Stored records
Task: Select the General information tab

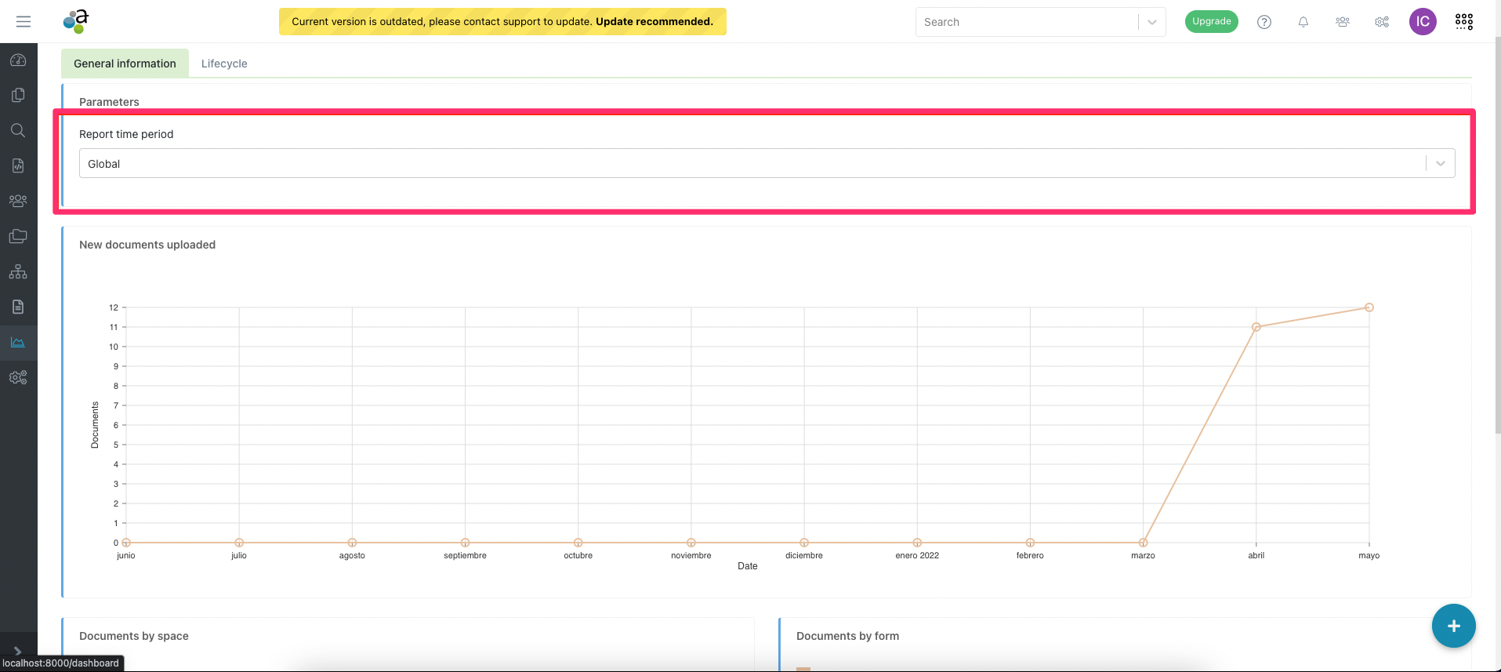Action: [x=125, y=64]
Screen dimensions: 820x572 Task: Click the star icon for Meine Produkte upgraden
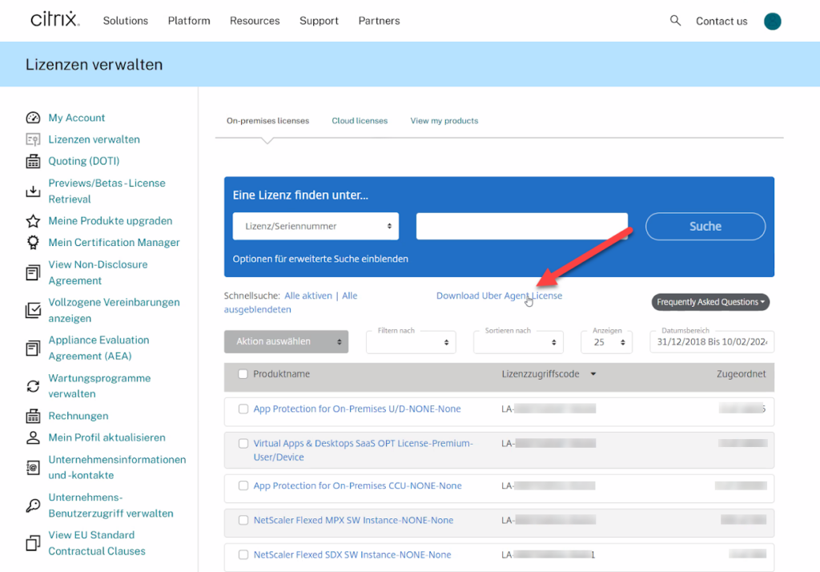click(33, 221)
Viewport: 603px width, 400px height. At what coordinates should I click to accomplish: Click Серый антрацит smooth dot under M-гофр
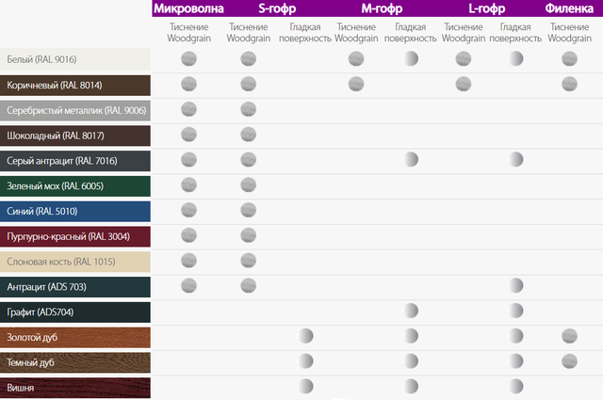click(x=411, y=159)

Exercise description - Transcribe all of the data above verbatim but omit every picture.

Response -
Task: Select the General information tab

Action: [x=125, y=64]
Screen dimensions: 820x572 Task: Click the star icon for Meine Produkte upgraden
click(33, 221)
Viewport: 603px width, 400px height. At what coordinates should I click to accomplish: Click Серый антрацит smooth dot under M-гофр
click(x=411, y=159)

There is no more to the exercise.